§ DATA TO EXAMINE:

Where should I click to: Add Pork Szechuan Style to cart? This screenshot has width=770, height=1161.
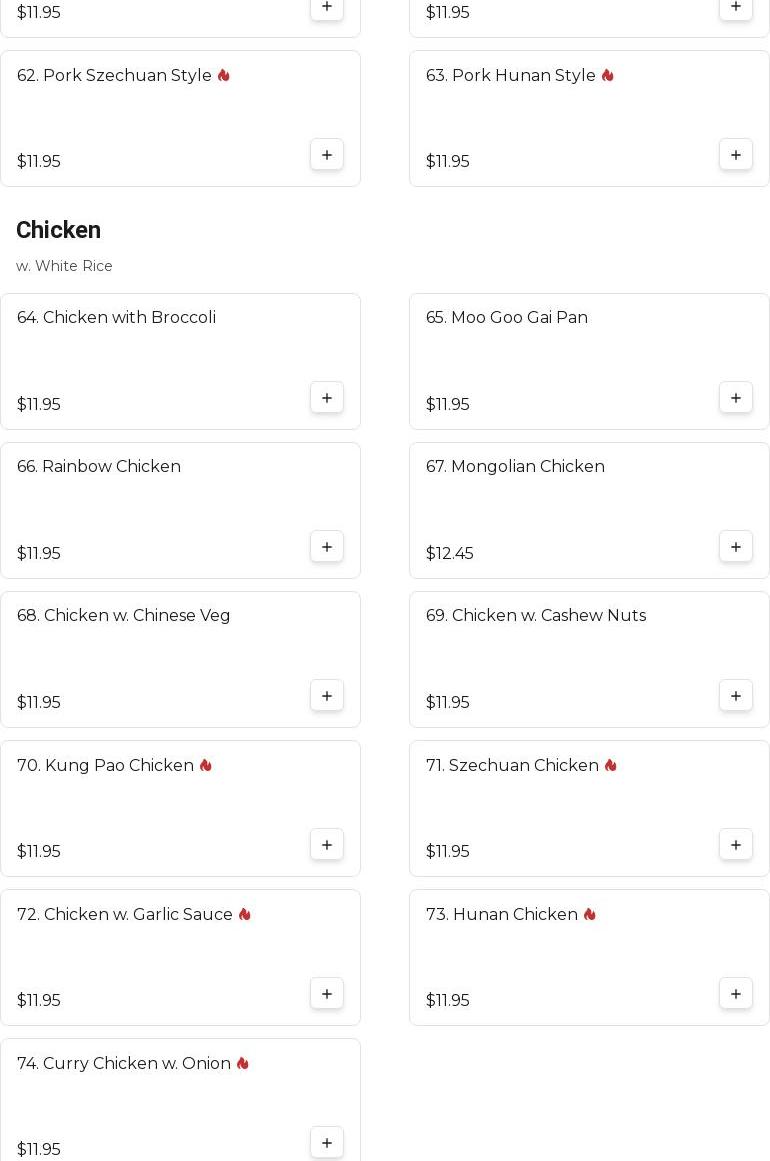click(327, 155)
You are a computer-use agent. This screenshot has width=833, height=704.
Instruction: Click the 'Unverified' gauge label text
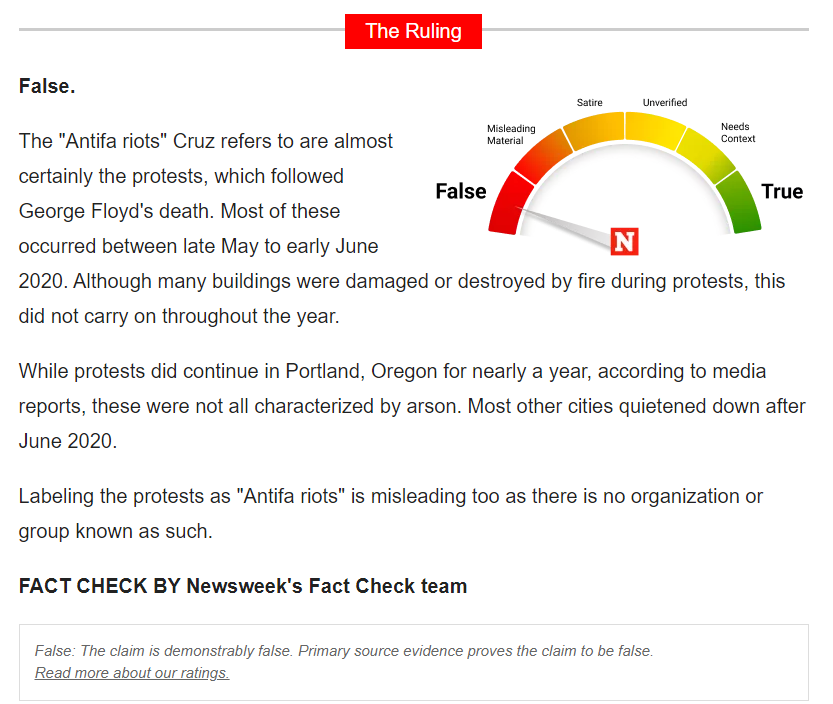point(665,103)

§ EXERCISE:
For this task, give again exactly the lines from the line with "You are a computer-use" through the end of the entries, including both ends, and omit the pictures.

§ SOLUTION FOR THIS TASK:
You are a computer-use agent. This screenshot has width=833, height=704.
Instruction: Click the 'Unverified' gauge label text
point(665,103)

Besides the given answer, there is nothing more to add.